Data entries

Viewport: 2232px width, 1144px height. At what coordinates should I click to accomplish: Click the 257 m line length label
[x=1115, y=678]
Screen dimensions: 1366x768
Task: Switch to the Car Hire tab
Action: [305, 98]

What is needed - Can you arrange every line of the listing above as a Markdown table with the columns "No." and "Entry", skipping any blank lines?

Written solution -
| No. | Entry |
|---|---|
| 1 | Viewport: 2232px width, 1144px height. At what coordinates should I click to accomplish: Click the 257 m line length label |
| 2 | [x=1115, y=678] |
| 3 | Screen dimensions: 1366x768 |
| 4 | Task: Switch to the Car Hire tab |
| 5 | Action: [305, 98] |